English, Department of

 

Authors

Louise Lee

Date of this Version

2014

Document Type

Article

Citation

The George Eliot Review 45 (2014)

Comments

Published by The George Eliot Review Online https://GeorgeEliotReview.org

Abstract

I want to start with a useful rather than a funny question posed by the critic Hilary M. Schor: 'What acts of information-organization do we perform on the Eliot career?'! The answer is possibly a succession of familiar base-touchings: Eliot's Warwickshire childhood and family life, the loss of her evangelical faith, her London journalism and reviewing, the development of her artistic values through engagement with European art and literature - the works of Baruch Spinoza, Ludwig Feuerbach, David Strauss, and Auguste Comte - and, of course, her partnership with George Henry Lewes. Other notable Eliot 'themes' might include science, religion, history, natural history, gender, music, and Darwinism. In this endless list of possible configurations, a category we're most unlikely to come up with is Eliot and laughter.
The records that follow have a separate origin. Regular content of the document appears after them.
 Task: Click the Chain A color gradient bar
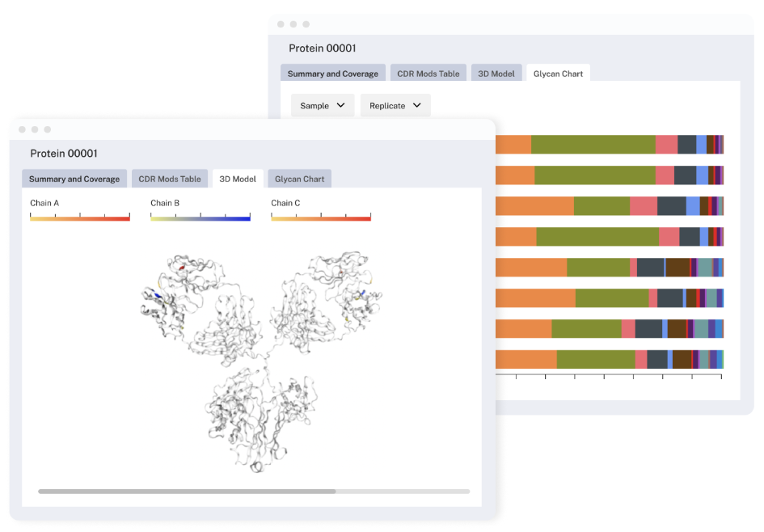(x=80, y=218)
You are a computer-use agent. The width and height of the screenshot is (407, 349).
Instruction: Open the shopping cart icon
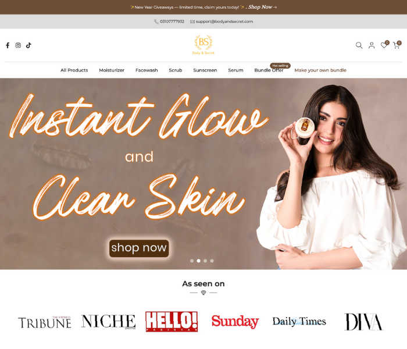pyautogui.click(x=397, y=45)
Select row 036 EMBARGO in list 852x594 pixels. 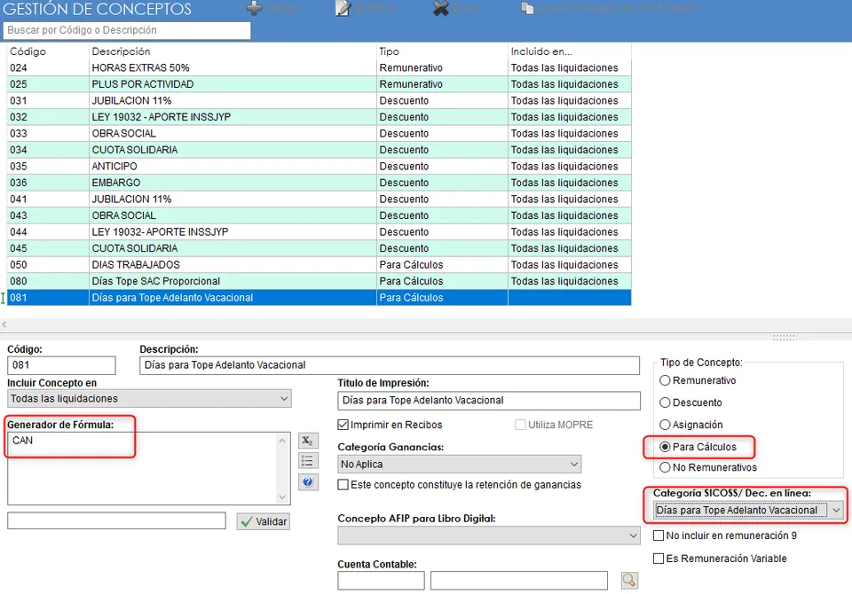319,183
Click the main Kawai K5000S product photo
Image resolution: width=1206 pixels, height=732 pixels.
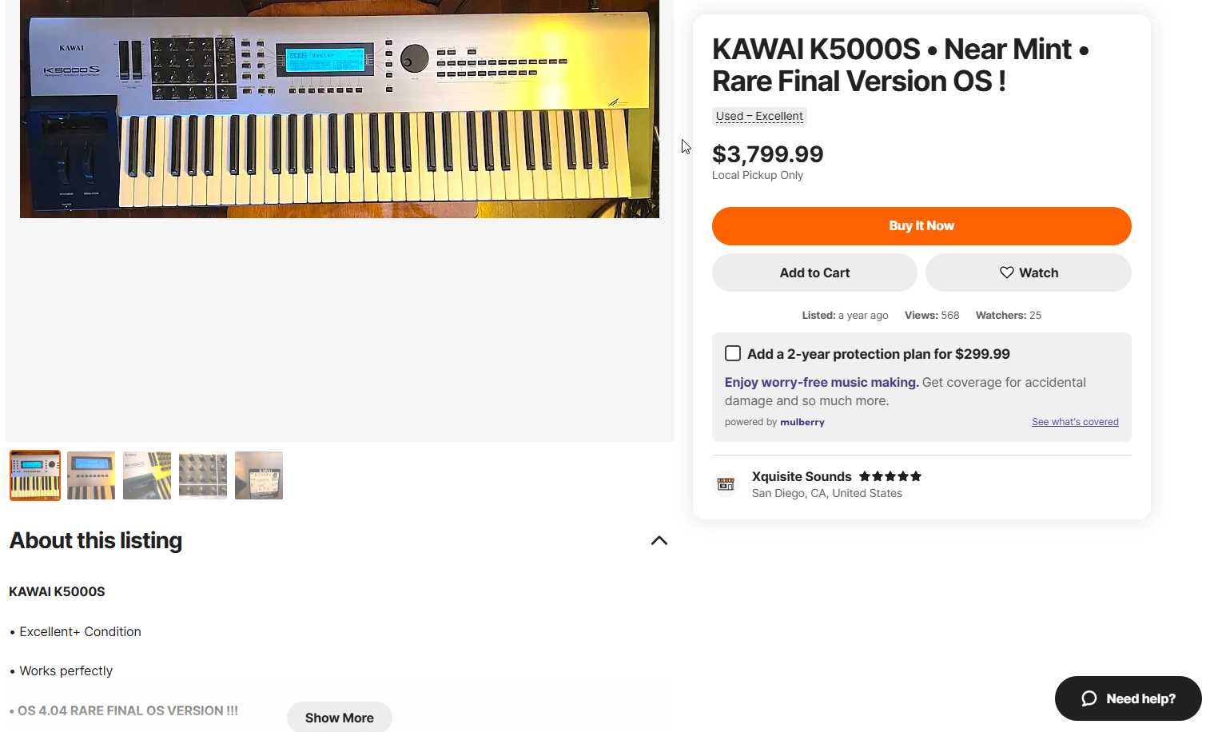340,109
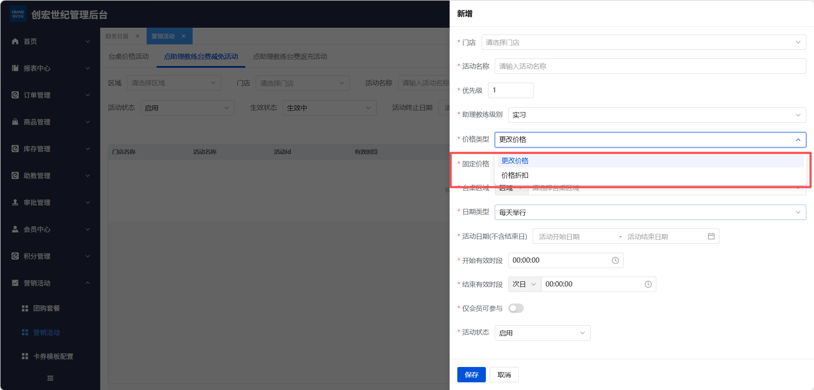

The ideological shaping of Eliot's career talks to a wider bourgeois preference in the mid-Victorian period - and beyond - for lachrymose respectability, one that publicly, at least, occluded laughing or gelastic narratives, even when these were enjoyed in camera. While George Henry Lewes, for example, famously professed to admiring Eliot's 'fun' in her first work of fiction, 'The Sad Fortunes of the Reverend Amos Barton' (1858), it was her 'pathos' that he ultimately plumped for.' Both Eliot and Lewes 'cried together' over the scenes of Milly Barton's deathbed, a marital act of affective communion that is tacitly invoked when Eliot published the story in Scenes of Clerical Life, in 1858. Her narrator directly addresses her readers with the words, 'I wish to stir your sympathy with commonplace troubles - to win your tears for real sorrow." The emphasis on 'real sorrow' connotes sympathy's peculiar grammar of affect, a generic predisposition for crying following from reading novels and letters that interfaces shared sympathies and weeping in a transactional exchange of ink for tears.

Yet despite this, Eliot participated in increasingly widespread debates about the ideological and aesthetic place of laughter in Victorian society, begun by writers like William Hazlitt, Charles Dickens, W. M. Thackeray, George Meredith, and continued by scientists and philosophers, Alexander Bain, Herbert Spencer, Charles Darwin, James Sully and later Sigmund Freud. In 1856, writing anonymously for the Westminster Review in 'German Wit: Heinrich Heine', she quotes Goethe's comment that 'nothing is more significant of man's character than what they find laughable'" Eliot, however, adds a notable modification: 'The truth of the observation would be more apparent if Goethe had said culture [my emphasis] instead of character." What is remarkable here, considering Eliot's enduring status as a canonically serious author, is her stridency about laughter's irreducible significance in the public realm.